To bide the time I did what others across the country did and watched tv, read new and old books, raged at right-wing Republican callousness, and spent ridiculous time on the phone. I was already hopelessly addicted to Facebook. . . .
And then it happened.
But to understand this bizarre event, we must step back a moment in time.
My daughter, who lives about 1500 miles away, gave me an exotic violet plant for Mother’s Day in lieu of joining me for lunch or brunch on this made-for-the-day, outrageously expensive, meal.
I was so moved I vowed not to kill it as quickly as I have caused the demise of its predecessors—including cacti.
I read up on the care and feeding of African violets. I bought violet food, read and reread the instructions. I consulted with friends who were gardeners. I positioned my gift so it got just enough light.
It rewarded me by not dying.
In time little leaves got bigger. Biden got elected. Vaccines hit the market, and free vaccinations were decreed for all. Being of a certain age, I met Moderna reasonably early in the game — on the first day of March to be precise.
About that same time, something magical happened: the violet bloomed. I almost cried. I took pictures from different angles and sent them to my kid.
Calling upon my great gift for creativity and imagination and as a sign of great joy and gratitude, I named my blooming plant “Violet.”
That’s when things got strange.
I took to talking to Violet, which I know some won’t think odd because they talk to their plants too.
But Violet starting talking back.
She became annoyed even if I apologized for leaving her to start dinner.
Things then took a really dark turn: carrots, celery, onions and garlic got snippy about spending unnecessary time on the chopping board. “Either you’re going to make Bolognese or not,” huffed the thyme and oregano.
I had recently fallen under the spell of Stanley Tucci in Italy, a country I’ve been trying to visit for years.
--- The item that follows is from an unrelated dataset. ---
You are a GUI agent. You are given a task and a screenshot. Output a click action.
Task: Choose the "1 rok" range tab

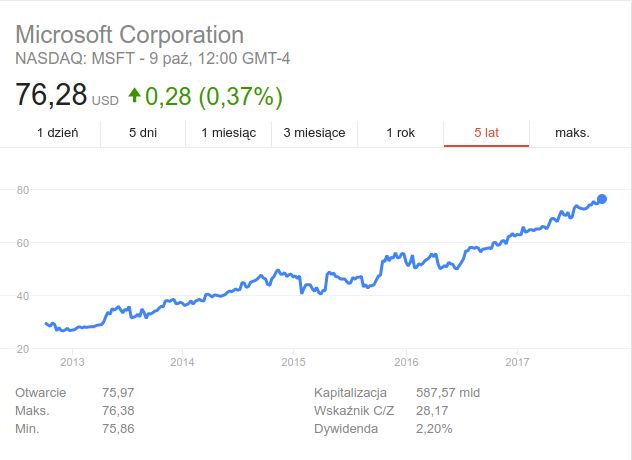[x=400, y=132]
When I had the time, I didn’t have the money. When I had the money Covid crept in — hence the vicarious visit to Bologna.
But I digress.
Just as I was halfway through dicing a yellow onion, a plaintive voice from across the room whined, “I’m thirsty.”
I realized I had originally stopped to visit Violet to check the soil and to water her.
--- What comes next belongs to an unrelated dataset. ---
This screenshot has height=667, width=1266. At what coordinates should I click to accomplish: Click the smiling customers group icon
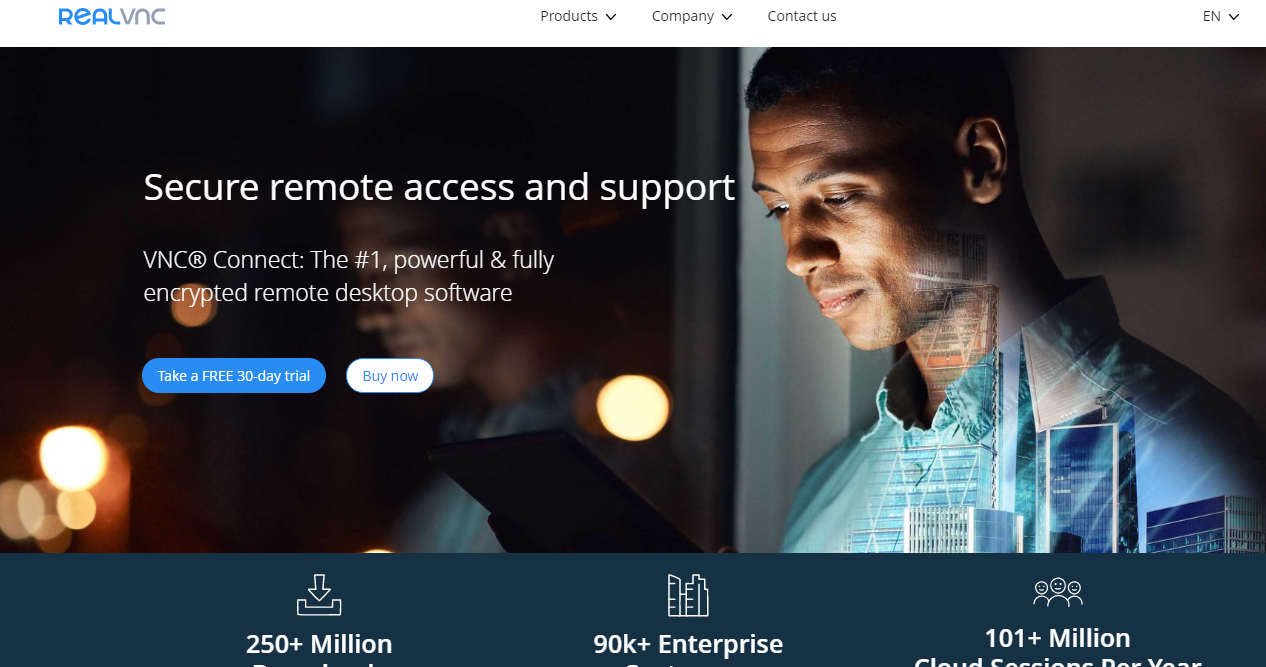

A smart aleck garlic clove whispered to the carrot, “This sauce will never get made. Y’all might as well go on and wilt.”
“I heard that,” I snapped, then glanced furtively from side to side, as though fearing someone in the empty apartment might hear me and not the gabby flora.
When my brain stopped sizzling and the circuits readjusted themselves, I realized I was having a post-lockdown, pre-freedom episode. I was beginning to experience short-termer hallucinations.
And then the call came.
Moderna #1 was scheduled, and, in short order, done. Thirty-four minutes, in and out, including the prescribed 15-minute wait.
In 28 days Moderna #2 would occur, and after 20-some hours of abject misery and a 10- or 16-hour wait, I’d be free to move about the cabin. The light at the end of the tunnel would not be an oncoming train.
I would soon cast off jeans and t-shirts, trading them for girly girl clothes. I’d don my favorite green, linen dress and the handcrafted copper-and-beaded earrings that look like little pea pods and hope like hell they didn’t start a conversation.